### EXERCISE PROMPT
Repeat every line of the records below word for word, without changing anything.

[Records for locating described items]
|---|
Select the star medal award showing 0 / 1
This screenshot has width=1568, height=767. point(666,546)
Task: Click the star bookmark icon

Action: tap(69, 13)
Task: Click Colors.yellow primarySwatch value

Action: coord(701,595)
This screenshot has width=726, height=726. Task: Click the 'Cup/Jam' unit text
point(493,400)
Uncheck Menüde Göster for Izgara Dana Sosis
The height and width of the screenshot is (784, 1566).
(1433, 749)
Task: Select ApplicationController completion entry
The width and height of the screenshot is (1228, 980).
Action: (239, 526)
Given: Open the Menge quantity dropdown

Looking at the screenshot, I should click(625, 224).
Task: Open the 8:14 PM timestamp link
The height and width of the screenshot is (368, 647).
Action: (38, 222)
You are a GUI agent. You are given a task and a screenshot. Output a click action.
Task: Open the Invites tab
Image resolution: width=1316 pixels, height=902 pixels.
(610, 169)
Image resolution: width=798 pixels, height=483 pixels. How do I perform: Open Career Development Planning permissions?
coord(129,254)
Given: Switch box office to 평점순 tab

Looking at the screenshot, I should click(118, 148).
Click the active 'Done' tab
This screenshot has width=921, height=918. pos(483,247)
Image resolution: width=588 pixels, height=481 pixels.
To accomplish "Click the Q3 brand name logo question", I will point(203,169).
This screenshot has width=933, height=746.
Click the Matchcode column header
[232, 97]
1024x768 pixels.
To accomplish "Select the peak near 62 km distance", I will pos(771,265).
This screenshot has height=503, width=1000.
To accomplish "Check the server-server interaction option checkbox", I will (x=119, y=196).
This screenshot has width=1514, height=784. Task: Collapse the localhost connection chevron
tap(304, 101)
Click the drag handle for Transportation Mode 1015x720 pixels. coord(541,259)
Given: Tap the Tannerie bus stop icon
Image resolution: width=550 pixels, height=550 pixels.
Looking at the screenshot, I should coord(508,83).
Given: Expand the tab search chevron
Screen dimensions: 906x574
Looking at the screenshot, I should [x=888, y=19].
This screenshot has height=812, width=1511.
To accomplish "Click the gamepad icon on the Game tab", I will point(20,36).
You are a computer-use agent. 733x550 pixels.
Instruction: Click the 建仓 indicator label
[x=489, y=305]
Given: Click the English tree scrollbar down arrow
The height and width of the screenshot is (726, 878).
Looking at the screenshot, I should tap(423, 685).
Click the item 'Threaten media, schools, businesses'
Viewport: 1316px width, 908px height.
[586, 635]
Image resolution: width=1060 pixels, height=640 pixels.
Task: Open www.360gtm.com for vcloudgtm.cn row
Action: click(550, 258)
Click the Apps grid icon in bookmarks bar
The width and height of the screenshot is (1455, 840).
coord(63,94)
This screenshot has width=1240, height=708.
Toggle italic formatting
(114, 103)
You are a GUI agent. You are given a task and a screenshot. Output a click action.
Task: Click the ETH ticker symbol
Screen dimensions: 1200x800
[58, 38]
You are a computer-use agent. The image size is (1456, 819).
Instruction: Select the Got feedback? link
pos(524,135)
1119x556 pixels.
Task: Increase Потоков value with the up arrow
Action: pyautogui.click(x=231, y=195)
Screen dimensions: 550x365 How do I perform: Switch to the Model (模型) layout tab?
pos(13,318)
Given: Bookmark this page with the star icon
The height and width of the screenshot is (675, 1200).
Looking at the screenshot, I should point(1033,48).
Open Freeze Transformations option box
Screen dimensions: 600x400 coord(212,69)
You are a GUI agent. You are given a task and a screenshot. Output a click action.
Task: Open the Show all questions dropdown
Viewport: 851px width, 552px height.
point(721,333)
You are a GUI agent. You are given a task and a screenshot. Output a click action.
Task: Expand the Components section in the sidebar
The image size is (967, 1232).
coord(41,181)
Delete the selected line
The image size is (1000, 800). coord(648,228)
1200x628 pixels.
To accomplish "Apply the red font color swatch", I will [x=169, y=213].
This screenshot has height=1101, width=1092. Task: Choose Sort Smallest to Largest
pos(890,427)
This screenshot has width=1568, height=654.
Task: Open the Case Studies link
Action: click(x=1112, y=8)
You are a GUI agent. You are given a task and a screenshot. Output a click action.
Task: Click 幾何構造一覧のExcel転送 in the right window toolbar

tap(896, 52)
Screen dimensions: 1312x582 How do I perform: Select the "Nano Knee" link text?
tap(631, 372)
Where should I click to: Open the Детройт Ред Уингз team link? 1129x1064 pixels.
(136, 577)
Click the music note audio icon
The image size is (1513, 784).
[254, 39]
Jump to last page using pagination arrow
|---|
### COMPLETED EXERCISE
Select the star medal award showing 0 / 1
This screenshot has width=1568, height=767. point(666,546)
Task: Click the star bookmark icon

Action: tap(69, 13)
Task: Click Colors.yellow primarySwatch value

Action: coord(701,595)
This screenshot has width=726, height=726. Task: Click the 'Cup/Jam' unit text
point(493,400)
Uncheck Menüde Göster for Izgara Dana Sosis
The height and width of the screenshot is (784, 1566).
(1433, 749)
Task: Select ApplicationController completion entry
The width and height of the screenshot is (1228, 980).
Action: (239, 526)
Given: Open the Menge quantity dropdown

Looking at the screenshot, I should click(625, 224).
Task: Open the 8:14 PM timestamp link
The height and width of the screenshot is (368, 647).
Action: (38, 222)
You are a GUI agent. You are given a task and a screenshot. Output a click action.
Task: Open the Invites tab
Image resolution: width=1316 pixels, height=902 pixels.
(610, 169)
Image resolution: width=798 pixels, height=483 pixels. How do I perform: Open Career Development Planning permissions?
coord(129,254)
Given: Switch box office to 평점순 tab

Looking at the screenshot, I should click(118, 148).
Click the active 'Done' tab
This screenshot has width=921, height=918. pos(483,247)
Image resolution: width=588 pixels, height=481 pixels.
To accomplish "Click the Q3 brand name logo question", I will point(203,169).
This screenshot has width=933, height=746.
Click the Matchcode column header
[232, 97]
1024x768 pixels.
To accomplish "Select the peak near 62 km distance", I will pos(771,265).
This screenshot has height=503, width=1000.
To accomplish "Check the server-server interaction option checkbox", I will (x=119, y=196).
This screenshot has width=1514, height=784. Task: Collapse the localhost connection chevron
tap(304, 101)
Click the drag handle for Transportation Mode 1015x720 pixels. coord(541,259)
Given: Tap the Tannerie bus stop icon
Image resolution: width=550 pixels, height=550 pixels.
Looking at the screenshot, I should coord(508,83).
Given: Expand the tab search chevron
Screen dimensions: 906x574
Looking at the screenshot, I should [x=888, y=19].
This screenshot has height=812, width=1511.
To accomplish "Click the gamepad icon on the Game tab", I will point(20,36).
You are a computer-use agent. 733x550 pixels.
Instruction: Click the 建仓 indicator label
[x=489, y=305]
Given: Click the English tree scrollbar down arrow
The height and width of the screenshot is (726, 878).
Looking at the screenshot, I should tap(423, 685).
Click the item 'Threaten media, schools, businesses'
Viewport: 1316px width, 908px height.
[586, 635]
Image resolution: width=1060 pixels, height=640 pixels.
Task: Open www.360gtm.com for vcloudgtm.cn row
Action: click(550, 258)
Click the Apps grid icon in bookmarks bar
The width and height of the screenshot is (1455, 840).
coord(63,94)
This screenshot has width=1240, height=708.
Toggle italic formatting
(114, 103)
You are a GUI agent. You are given a task and a screenshot. Output a click action.
Task: Click the ETH ticker symbol
Screen dimensions: 1200x800
[58, 38]
You are a computer-use agent. The image size is (1456, 819).
Instruction: Select the Got feedback? link
pos(524,135)
1119x556 pixels.
Task: Increase Потоков value with the up arrow
Action: pyautogui.click(x=231, y=195)
Screen dimensions: 550x365 How do I perform: Switch to the Model (模型) layout tab?
pos(13,318)
Given: Bookmark this page with the star icon
The height and width of the screenshot is (675, 1200).
Looking at the screenshot, I should point(1033,48).
Open Freeze Transformations option box
Screen dimensions: 600x400 coord(212,69)
You are a GUI agent. You are given a task and a screenshot. Output a click action.
Task: Open the Show all questions dropdown
Viewport: 851px width, 552px height.
point(721,333)
You are a GUI agent. You are given a task and a screenshot. Output a click action.
Task: Expand the Components section in the sidebar
The image size is (967, 1232).
coord(41,181)
Delete the selected line
The image size is (1000, 800). coord(648,228)
1200x628 pixels.
To accomplish "Apply the red font color swatch", I will [x=169, y=213].
This screenshot has height=1101, width=1092. Task: Choose Sort Smallest to Largest
pos(890,427)
This screenshot has width=1568, height=654.
Task: Open the Case Studies link
Action: click(x=1112, y=8)
You are a GUI agent. You are given a task and a screenshot. Output a click action.
Task: Click 幾何構造一覧のExcel転送 in the right window toolbar

tap(896, 52)
Screen dimensions: 1312x582 How do I perform: Select the "Nano Knee" link text?
tap(631, 372)
Where should I click to: Open the Детройт Ред Уингз team link? 1129x1064 pixels.
(136, 577)
Click the music note audio icon
The image size is (1513, 784).
[254, 39]
Jump to last page using pagination arrow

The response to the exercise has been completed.